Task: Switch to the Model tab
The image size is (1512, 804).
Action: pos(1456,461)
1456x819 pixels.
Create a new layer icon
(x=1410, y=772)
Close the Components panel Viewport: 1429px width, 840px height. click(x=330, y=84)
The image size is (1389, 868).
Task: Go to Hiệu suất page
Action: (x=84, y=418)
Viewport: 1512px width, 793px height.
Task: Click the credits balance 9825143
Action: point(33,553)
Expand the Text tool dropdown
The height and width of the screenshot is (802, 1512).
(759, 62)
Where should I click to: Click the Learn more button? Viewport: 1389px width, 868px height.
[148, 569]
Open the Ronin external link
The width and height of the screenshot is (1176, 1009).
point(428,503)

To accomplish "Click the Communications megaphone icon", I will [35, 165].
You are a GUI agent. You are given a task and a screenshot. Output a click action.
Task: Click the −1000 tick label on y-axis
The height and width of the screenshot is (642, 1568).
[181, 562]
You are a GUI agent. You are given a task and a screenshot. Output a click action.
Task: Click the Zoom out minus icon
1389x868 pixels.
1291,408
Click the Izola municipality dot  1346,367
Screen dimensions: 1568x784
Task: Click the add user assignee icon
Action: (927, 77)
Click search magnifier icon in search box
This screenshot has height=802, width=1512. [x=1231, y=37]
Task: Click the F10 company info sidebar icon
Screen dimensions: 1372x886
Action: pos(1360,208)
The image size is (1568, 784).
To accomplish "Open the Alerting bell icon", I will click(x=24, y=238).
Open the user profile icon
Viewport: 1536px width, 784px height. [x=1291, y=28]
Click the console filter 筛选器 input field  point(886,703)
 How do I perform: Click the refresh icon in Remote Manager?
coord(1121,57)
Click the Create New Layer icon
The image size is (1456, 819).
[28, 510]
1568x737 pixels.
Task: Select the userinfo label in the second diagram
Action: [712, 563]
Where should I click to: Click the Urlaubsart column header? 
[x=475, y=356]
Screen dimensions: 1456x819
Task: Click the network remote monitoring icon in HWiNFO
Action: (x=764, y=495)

____________

◆ Work instruction
In the listing above, find the line with "Click the Izola" and the line with "The image size is (1568, 784)."; output exactly those lines and all lines between them.

◆ Solution for this task
Click the Izola municipality dot  1346,367
Screen dimensions: 1568x784
Task: Click the add user assignee icon
Action: (927, 77)
Click search magnifier icon in search box
This screenshot has height=802, width=1512. [x=1231, y=37]
Task: Click the F10 company info sidebar icon
Screen dimensions: 1372x886
Action: pos(1360,208)
The image size is (1568, 784).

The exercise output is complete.